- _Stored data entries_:
== Segment start ==

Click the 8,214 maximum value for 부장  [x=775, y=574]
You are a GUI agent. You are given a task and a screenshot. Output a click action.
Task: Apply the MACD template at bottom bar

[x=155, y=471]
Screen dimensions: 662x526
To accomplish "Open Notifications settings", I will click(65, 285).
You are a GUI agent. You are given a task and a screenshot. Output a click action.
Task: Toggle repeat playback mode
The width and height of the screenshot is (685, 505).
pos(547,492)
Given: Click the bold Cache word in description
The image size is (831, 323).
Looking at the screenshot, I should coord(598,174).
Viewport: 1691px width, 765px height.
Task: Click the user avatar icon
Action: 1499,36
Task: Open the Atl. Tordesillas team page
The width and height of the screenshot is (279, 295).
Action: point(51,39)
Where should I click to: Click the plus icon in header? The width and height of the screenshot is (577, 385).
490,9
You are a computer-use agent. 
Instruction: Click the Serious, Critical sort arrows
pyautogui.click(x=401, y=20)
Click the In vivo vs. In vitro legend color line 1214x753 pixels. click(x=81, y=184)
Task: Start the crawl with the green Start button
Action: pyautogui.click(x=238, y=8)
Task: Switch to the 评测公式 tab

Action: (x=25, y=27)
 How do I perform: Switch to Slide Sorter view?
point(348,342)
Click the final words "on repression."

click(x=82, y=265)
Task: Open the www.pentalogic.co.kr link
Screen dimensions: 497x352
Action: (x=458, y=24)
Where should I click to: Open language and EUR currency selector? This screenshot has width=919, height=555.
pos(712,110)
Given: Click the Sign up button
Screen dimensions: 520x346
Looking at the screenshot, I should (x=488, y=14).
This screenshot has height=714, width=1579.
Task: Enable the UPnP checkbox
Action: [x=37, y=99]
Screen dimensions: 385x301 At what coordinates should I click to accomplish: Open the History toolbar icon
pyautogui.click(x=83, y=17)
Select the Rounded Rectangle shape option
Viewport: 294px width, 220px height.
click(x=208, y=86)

== Segment end ==

Please restate, word for word, the lines of the entries that run from the first line through the one holding "Given: Click the bold", and add nothing.

- _TASK ANSWER_:
Click the 8,214 maximum value for 부장  [x=775, y=574]
You are a GUI agent. You are given a task and a screenshot. Output a click action.
Task: Apply the MACD template at bottom bar

[x=155, y=471]
Screen dimensions: 662x526
To accomplish "Open Notifications settings", I will click(65, 285).
You are a GUI agent. You are given a task and a screenshot. Output a click action.
Task: Toggle repeat playback mode
The width and height of the screenshot is (685, 505).
pos(547,492)
Given: Click the bold Cache word in description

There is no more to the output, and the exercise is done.